Ivan Masmitja, the lead author of the study, who split his time between ICM-CSIC and MBARI, commented, "This type of learning allows us to train a neural network to optimize a specific task, which would be very difficult to achieve otherwise. We have demonstrated that it's possible to optimize the trajectory of a vehicle to locate and track objects moving underwater."
This research could pave the way for a more detailed understanding of marine ecological phenomena, such as the migration or movement patterns of various marine species. Joan Navarro, a researcher at ICM-CSIC who participated in the study, highlighted the potential for real-time monitoring of other oceanographic instruments via a network of autonomous robots.
For this project, the researchers employed range acoustic techniques to estimate an object's location, considering distance measurements taken from various points. The utilization of AI, specifically reinforcement learning, proves instrumental in identifying the best data collection points, thereby enabling the robot to follow the optimal trajectory.
The Barcelona Supercomputing Center (BSC-CNS), home to Spain's most powerful supercomputer, was instrumental in training the neural networks. According to Professor Mario Martin from the UPC's Computer Science Department, the supercomputer significantly expedited the parameter adjustment process of various algorithms.

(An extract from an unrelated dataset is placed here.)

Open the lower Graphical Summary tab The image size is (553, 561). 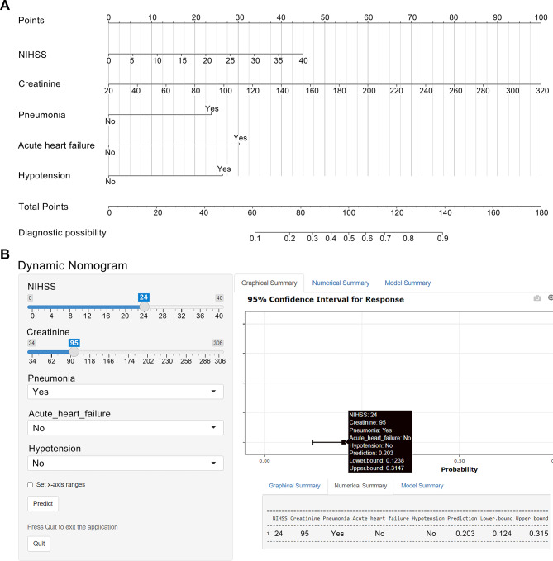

Following the training phase, the algorithms were tested on several autonomous vehicles, such as the AUV Sparus II developed by VICOROB, during experimental missions in Sant Feliu de Guixols and Monterey Bay. The testing phase was facilitated by the Bioinspiration Lab at MBARI, led by Kakani Katija.
Narcis Palomeras from UdG noted that the simulation environment incorporated the control architecture of actual vehicles, allowing for efficient implementation of the algorithms before deployment at sea.
Looking ahead, the team will explore the applicability of these algorithms in solving more complex missions, like deploying multiple vehicles to detect temperature changes in water (thermoclines), locate objects, or detect algae upwelling using multi-platform reinforcement learning techniques.
The study was made possible due to the European Marie Curie Individual Fellowship awarded to researcher Ivan Masmitja in 2020 and the BITER project, supported by the Ministry of Science and Innovation of the Government of Spain, currently in progress.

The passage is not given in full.